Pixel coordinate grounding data
_____

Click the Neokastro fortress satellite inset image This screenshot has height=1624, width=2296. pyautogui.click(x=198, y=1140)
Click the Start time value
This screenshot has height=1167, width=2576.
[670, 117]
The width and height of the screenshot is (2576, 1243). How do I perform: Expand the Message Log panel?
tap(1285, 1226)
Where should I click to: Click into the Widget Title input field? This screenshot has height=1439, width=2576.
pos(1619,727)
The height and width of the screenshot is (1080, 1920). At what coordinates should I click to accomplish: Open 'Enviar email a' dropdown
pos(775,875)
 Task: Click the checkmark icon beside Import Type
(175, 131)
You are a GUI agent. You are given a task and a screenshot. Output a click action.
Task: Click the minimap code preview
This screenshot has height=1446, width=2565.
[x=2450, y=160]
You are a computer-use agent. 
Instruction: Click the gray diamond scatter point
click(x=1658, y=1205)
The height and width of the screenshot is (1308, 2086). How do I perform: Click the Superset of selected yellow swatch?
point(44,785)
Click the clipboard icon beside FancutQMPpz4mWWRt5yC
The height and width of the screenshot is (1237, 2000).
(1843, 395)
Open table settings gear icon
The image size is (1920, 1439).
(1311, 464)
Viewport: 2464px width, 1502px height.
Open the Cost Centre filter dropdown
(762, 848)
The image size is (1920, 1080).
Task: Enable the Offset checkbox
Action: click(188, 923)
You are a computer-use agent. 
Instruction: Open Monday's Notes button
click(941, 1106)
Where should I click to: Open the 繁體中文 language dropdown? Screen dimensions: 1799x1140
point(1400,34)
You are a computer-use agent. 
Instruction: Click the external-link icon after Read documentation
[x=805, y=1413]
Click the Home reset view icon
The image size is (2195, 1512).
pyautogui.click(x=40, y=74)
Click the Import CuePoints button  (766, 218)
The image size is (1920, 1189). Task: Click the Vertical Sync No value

_____

Work to be completed: Please print exactly the lines of the entries above, beginning with the line that contains "Task: Click the minimap code preview" and ending with the last line.

Problem solution:
Task: Click the minimap code preview
This screenshot has height=1446, width=2565.
[x=2450, y=160]
You are a computer-use agent. 
Instruction: Click the gray diamond scatter point
click(x=1658, y=1205)
The height and width of the screenshot is (1308, 2086). How do I perform: Click the Superset of selected yellow swatch?
point(44,785)
Click the clipboard icon beside FancutQMPpz4mWWRt5yC
The height and width of the screenshot is (1237, 2000).
(1843, 395)
Open table settings gear icon
The image size is (1920, 1439).
(1311, 464)
Viewport: 2464px width, 1502px height.
Open the Cost Centre filter dropdown
(762, 848)
The image size is (1920, 1080).
Task: Enable the Offset checkbox
Action: click(188, 923)
You are a computer-use agent. 
Instruction: Open Monday's Notes button
click(941, 1106)
Where should I click to: Open the 繁體中文 language dropdown? Screen dimensions: 1799x1140
point(1400,34)
You are a computer-use agent. 
Instruction: Click the external-link icon after Read documentation
[x=805, y=1413]
Click the Home reset view icon
The image size is (2195, 1512).
pyautogui.click(x=40, y=74)
Click the Import CuePoints button  (766, 218)
The image size is (1920, 1189). Task: Click the Vertical Sync No value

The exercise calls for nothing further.